_STATED EXERCISE_. Render the data from the line with "Click the search triggers and actions field" up to and including the line with "click(1000, 90)" as a numbered list, omitting blank lines and pictures.

_PROVIDED DATA_.

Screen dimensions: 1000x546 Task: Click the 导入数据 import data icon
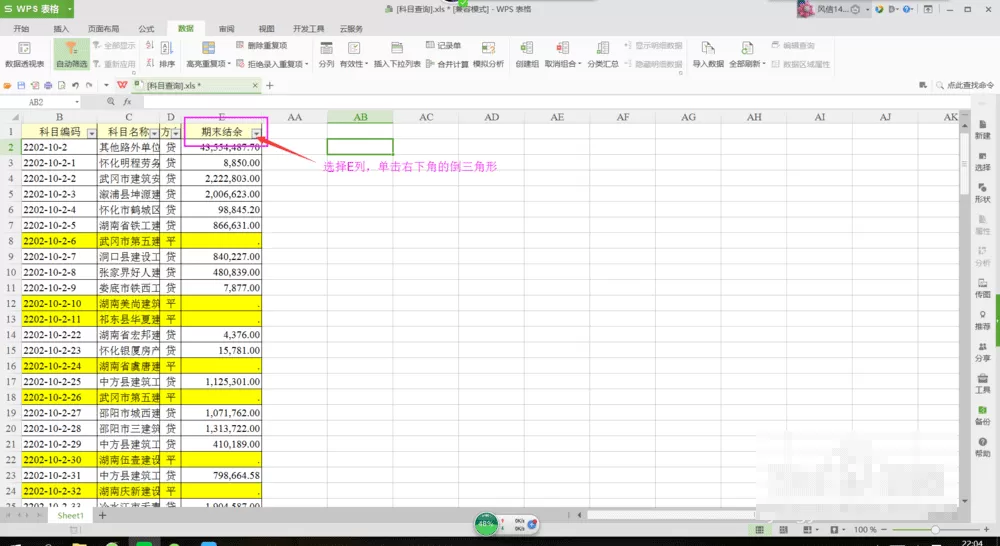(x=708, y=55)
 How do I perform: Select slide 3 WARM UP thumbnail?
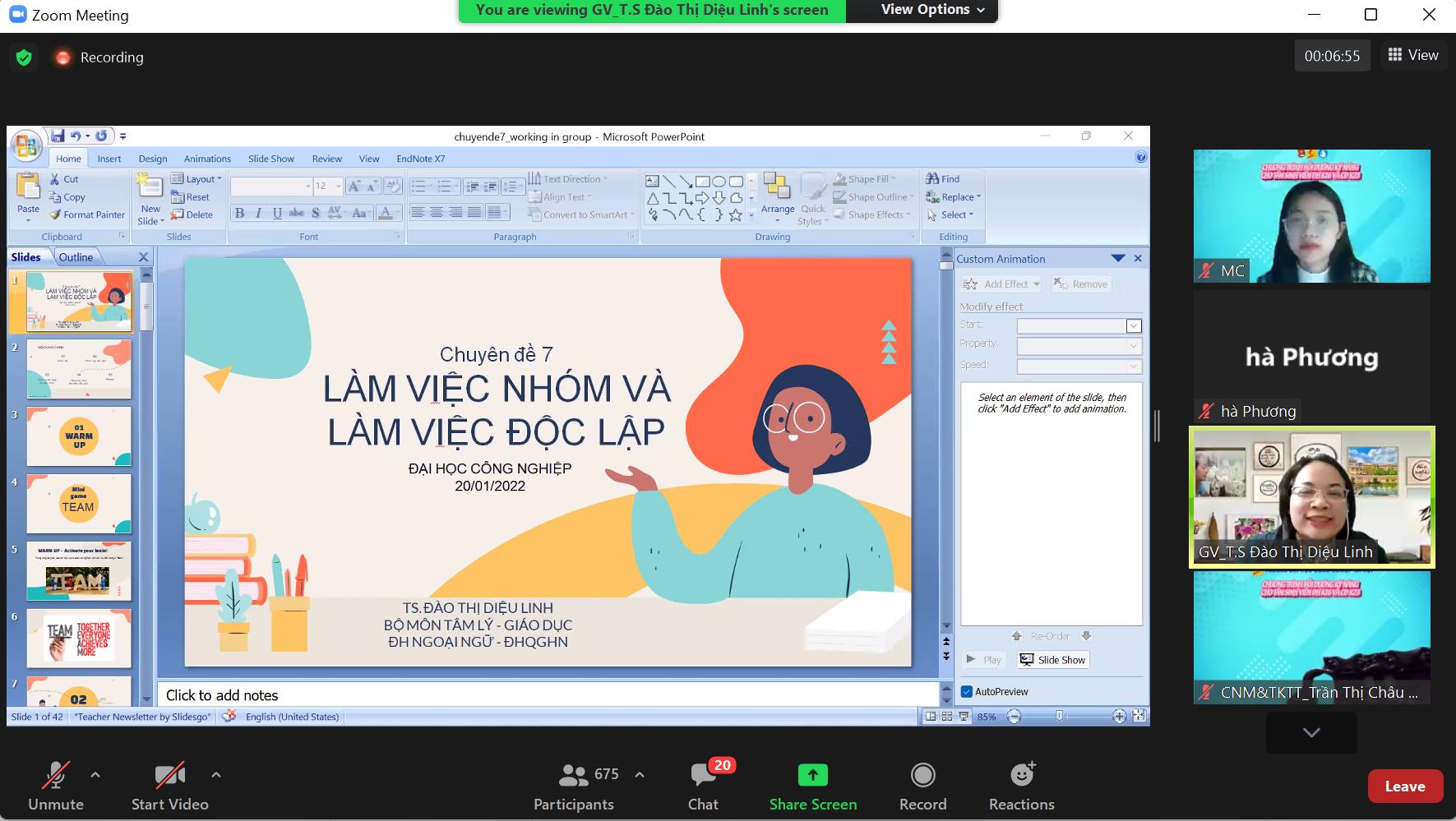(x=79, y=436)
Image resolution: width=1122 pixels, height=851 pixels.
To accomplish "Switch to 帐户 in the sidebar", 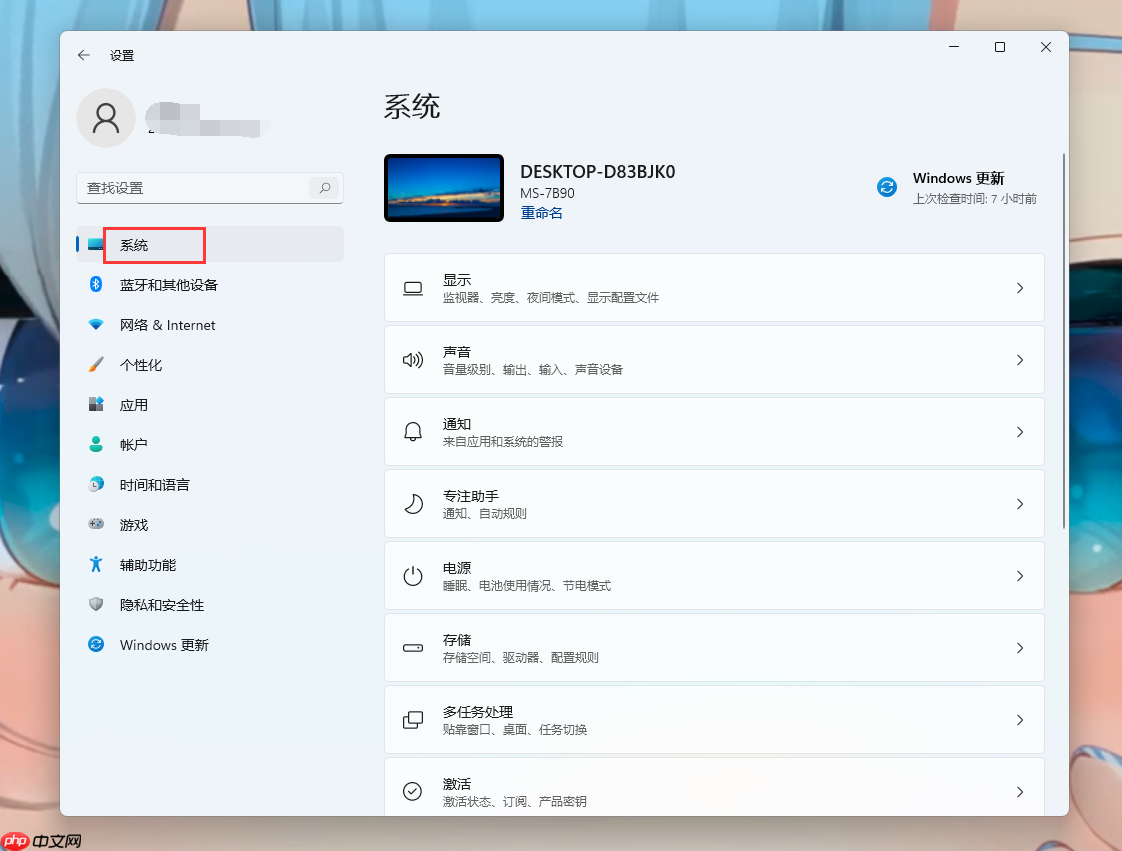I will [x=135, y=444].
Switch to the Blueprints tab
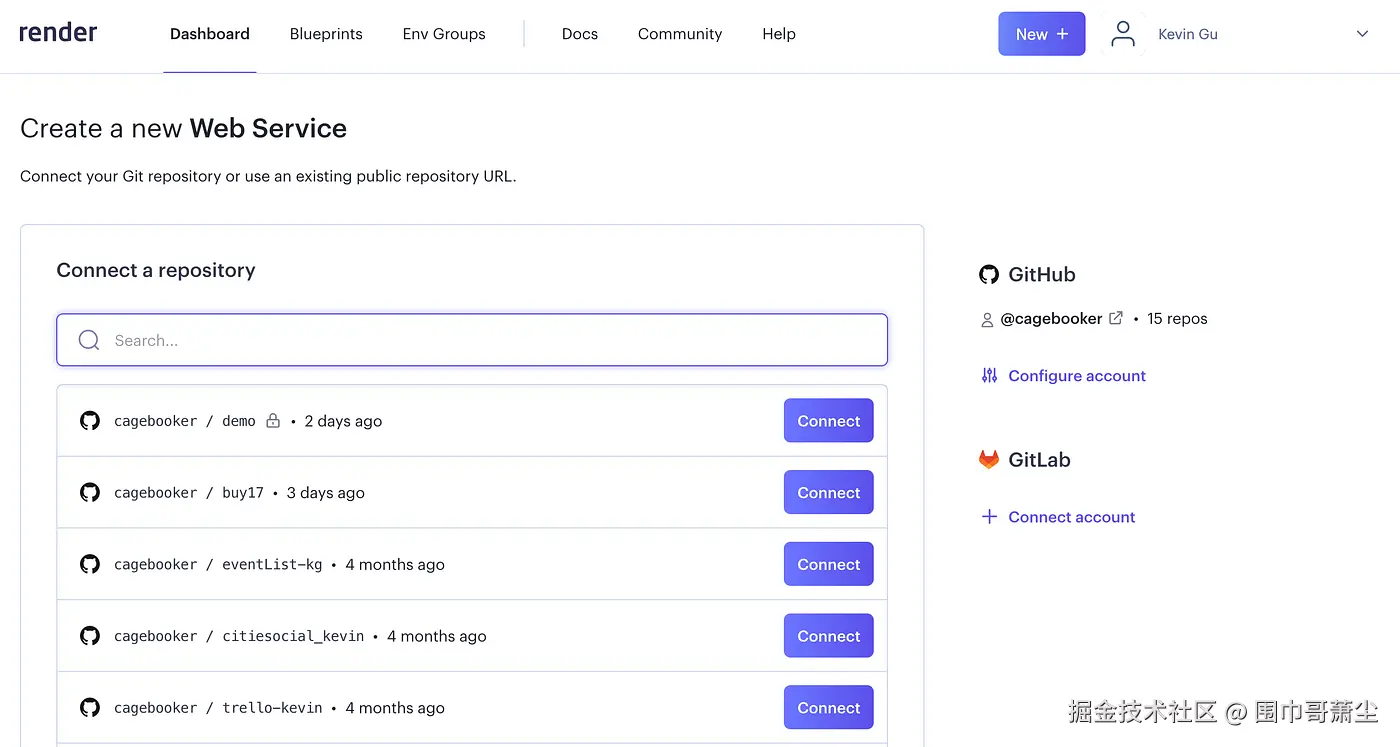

...

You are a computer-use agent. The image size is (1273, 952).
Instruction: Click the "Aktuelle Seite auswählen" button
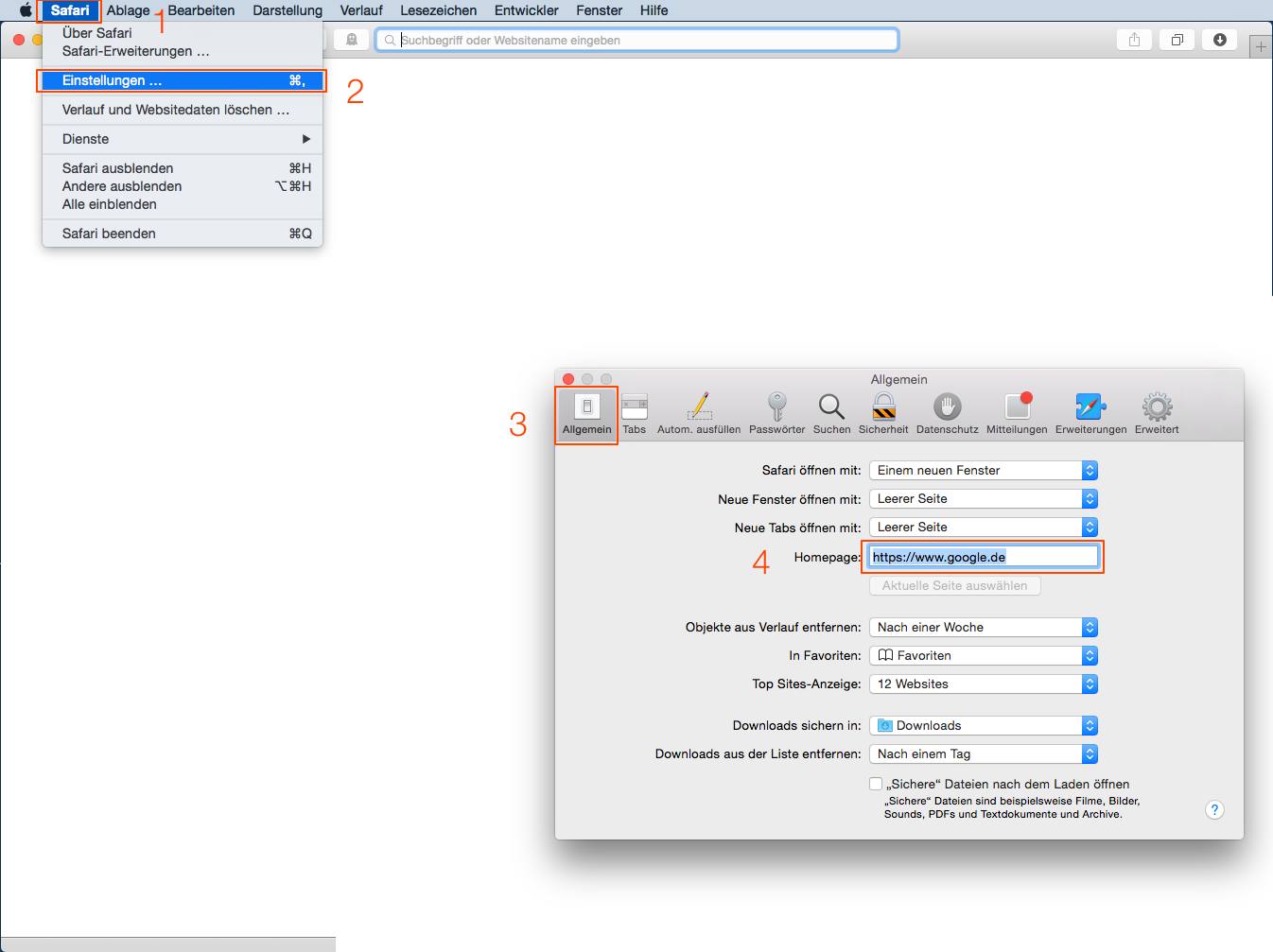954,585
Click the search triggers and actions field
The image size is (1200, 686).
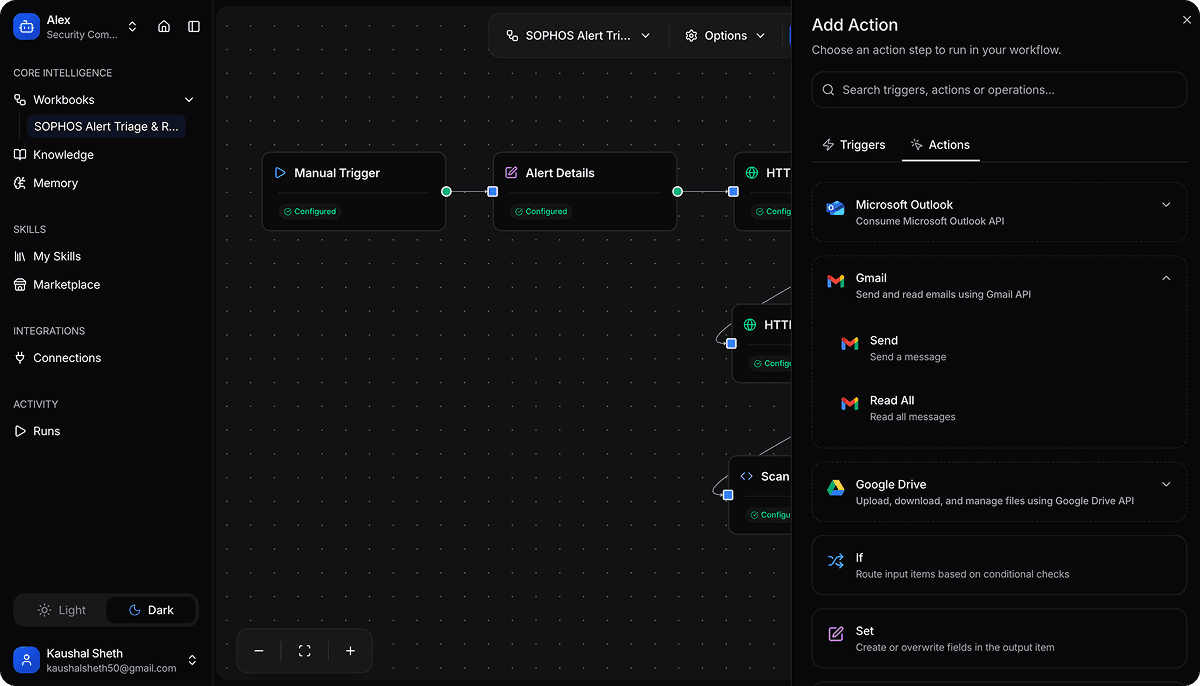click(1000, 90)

---

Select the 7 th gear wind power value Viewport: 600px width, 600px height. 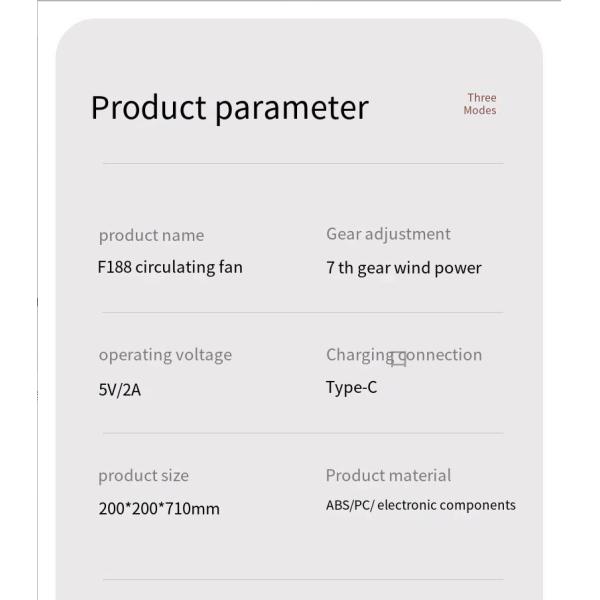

_COMPLETE OUTPUT_.
1. Click the search triggers and actions field
2. The image size is (1200, 686).
3. click(1000, 90)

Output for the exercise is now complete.